WASHINGTON: Donald Trump a menacé mardi de "cesser tout commerce avec l'Espagne", lui reprochant son refus de laisser les Etats-Unis utiliser des bases militaires situées en Andalousie pour leur guerre contre l'Iran et ses dépenses militaires qu'il juge insuffisantes.

"Nous allons cesser tout commerce avec l'Espagne.
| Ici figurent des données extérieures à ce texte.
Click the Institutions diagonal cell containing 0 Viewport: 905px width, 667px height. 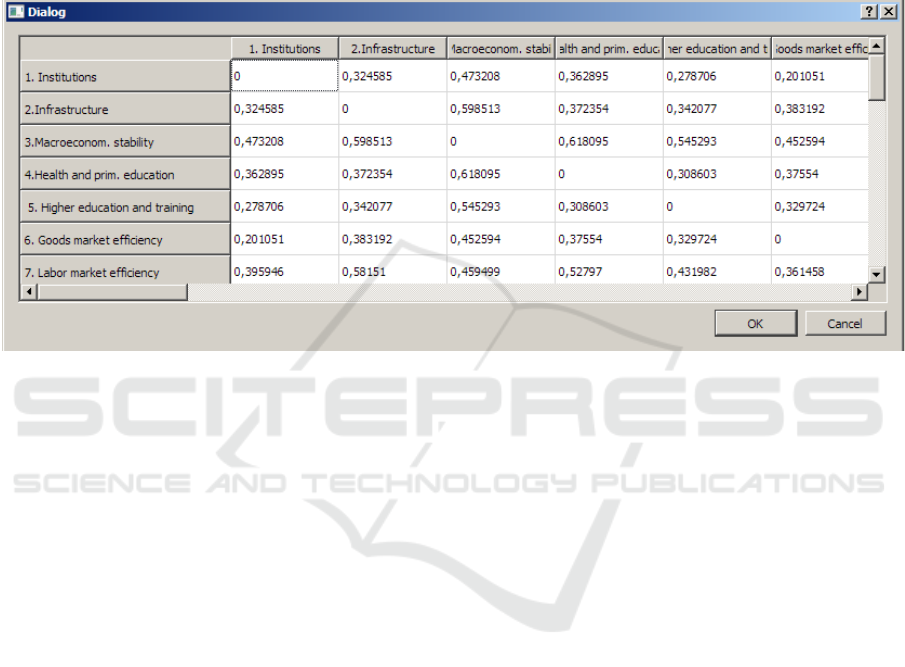coord(284,77)
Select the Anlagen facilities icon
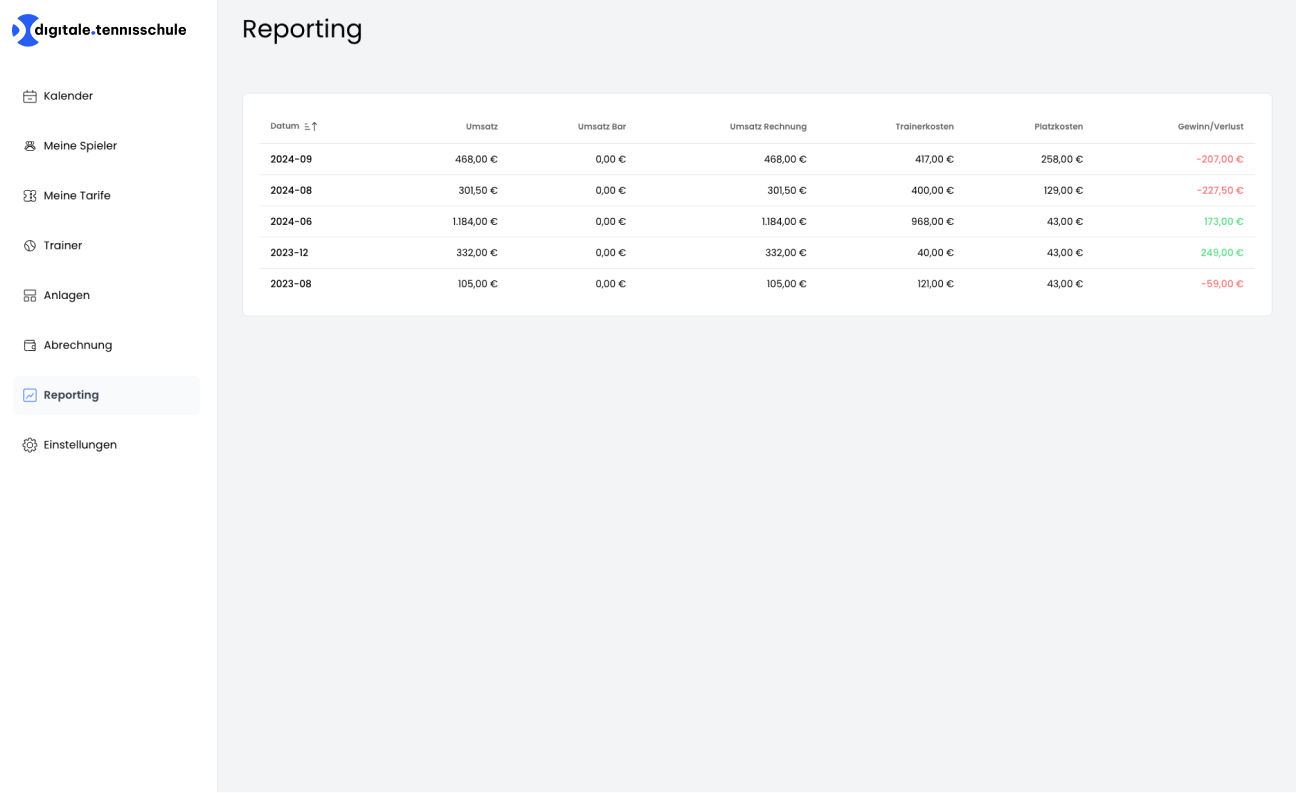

Nous ne voulons pas entendre parler de l'Espagne", a déclaré le président américain depuis la Maison Blanche, où il reçoit le dirigeant d'un autre pays européen, le chancelier allemand Friedrich Merz.

"L'Espagne a été terrible", a attaqué Donald Trump, en reprochant au gouvernement socialiste de Pedro Sanchez de refuser à l'aviation américaine l'accès à des bases militaires situées dans le sud du pays pour sa campagne militaire contre l'Iran.

"C'est le seul pays de l'Otan qui n'a pas accepté de consacrer 5%" de son PIB à des dépenses en matière de Défense, comme le veut le nouvel objectif de l'Otan poussé par Washington, a-t-il aussi rappelé.

"L'Espagne a été très, très peu coopérative", a encore regretté Donald Trump.

Dans une conférence de presse donnée plus tôt dans la journée, le ministre des Affaires étrangères espagnol José Manuel Albares a déclaré n'avoir "eu aucune conversation avec aucun représentant nord-américain, ni aucune demande" au sujet des bases militaires de Rota et Moron.

"Nous n'avons reçu aucune plainte", a-t-il insisté.

"Les bases que nous utilisons conjointement avec les États-Unis sont des bases sous souveraineté espagnole", a rappelé le ministre. "Et c'est dans le cadre de notre souveraineté et du traité signé avec les Etats-Unis qu'elles peuvent être utilisées."